WHAT NEEDS TO BE DONE: Beginning at the line that contains "You are a computer-use agent. The", write out each remaining line of the entries below exactly as it stands.
►
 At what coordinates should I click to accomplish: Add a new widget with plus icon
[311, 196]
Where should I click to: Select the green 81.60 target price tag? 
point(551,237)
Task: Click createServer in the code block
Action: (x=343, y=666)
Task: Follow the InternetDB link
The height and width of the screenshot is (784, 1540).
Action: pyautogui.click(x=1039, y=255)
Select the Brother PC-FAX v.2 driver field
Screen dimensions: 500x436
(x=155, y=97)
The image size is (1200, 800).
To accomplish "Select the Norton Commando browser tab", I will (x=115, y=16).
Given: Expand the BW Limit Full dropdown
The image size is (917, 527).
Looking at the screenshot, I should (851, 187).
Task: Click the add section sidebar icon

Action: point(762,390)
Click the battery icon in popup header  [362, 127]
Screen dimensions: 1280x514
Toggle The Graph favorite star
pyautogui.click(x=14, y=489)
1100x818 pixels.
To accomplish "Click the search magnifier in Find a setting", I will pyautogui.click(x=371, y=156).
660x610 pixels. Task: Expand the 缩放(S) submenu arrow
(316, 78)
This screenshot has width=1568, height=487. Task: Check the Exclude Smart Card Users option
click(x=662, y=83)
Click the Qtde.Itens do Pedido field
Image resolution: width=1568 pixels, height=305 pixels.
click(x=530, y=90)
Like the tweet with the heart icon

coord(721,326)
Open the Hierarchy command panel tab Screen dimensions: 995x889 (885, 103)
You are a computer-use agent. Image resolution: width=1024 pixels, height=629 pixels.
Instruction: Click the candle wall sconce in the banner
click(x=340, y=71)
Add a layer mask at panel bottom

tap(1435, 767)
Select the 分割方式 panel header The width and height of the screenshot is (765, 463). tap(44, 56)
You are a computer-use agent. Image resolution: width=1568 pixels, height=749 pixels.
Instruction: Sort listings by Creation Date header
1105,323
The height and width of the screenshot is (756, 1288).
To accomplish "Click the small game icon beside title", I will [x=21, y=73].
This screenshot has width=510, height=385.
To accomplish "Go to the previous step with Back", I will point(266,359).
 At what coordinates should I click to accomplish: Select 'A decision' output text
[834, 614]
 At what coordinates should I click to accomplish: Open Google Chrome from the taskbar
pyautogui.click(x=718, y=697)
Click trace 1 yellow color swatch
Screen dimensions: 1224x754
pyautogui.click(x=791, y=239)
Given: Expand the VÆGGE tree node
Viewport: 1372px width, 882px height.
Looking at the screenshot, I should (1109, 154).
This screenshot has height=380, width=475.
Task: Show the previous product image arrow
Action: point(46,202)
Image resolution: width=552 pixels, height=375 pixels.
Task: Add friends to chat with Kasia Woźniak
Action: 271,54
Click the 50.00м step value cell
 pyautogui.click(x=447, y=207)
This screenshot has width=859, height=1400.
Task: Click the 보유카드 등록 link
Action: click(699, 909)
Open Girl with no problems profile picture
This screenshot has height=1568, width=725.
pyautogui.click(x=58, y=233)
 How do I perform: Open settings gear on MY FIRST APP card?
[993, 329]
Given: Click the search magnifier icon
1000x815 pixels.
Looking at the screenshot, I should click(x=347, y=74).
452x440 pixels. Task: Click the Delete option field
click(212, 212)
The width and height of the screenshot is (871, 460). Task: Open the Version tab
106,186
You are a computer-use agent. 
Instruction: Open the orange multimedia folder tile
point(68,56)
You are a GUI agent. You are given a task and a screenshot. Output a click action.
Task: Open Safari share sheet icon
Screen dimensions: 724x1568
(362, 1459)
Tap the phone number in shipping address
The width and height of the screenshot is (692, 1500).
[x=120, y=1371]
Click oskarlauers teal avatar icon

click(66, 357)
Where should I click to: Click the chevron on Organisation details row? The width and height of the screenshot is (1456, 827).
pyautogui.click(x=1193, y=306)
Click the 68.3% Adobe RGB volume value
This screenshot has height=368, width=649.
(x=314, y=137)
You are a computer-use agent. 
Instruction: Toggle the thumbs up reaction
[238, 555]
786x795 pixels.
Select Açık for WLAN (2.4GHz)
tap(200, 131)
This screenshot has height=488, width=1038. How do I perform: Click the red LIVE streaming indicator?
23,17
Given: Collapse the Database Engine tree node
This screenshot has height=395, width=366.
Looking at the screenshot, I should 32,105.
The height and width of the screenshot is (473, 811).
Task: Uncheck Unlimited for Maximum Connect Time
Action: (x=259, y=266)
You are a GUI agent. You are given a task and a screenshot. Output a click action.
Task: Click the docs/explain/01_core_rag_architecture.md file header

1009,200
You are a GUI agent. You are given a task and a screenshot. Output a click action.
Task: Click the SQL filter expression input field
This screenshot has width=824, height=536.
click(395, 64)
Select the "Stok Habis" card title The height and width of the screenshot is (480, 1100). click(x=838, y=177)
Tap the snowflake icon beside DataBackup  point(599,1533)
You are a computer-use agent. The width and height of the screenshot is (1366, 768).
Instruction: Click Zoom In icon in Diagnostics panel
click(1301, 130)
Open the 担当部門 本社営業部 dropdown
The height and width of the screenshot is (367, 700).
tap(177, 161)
◄
YOUR SOLUTION:
You are a computer-use agent. The width and height of the screenshot is (1366, 768).
Instruction: Click Zoom In icon in Diagnostics panel
click(1301, 130)
Open the 担当部門 本社営業部 dropdown
The height and width of the screenshot is (367, 700).
tap(177, 161)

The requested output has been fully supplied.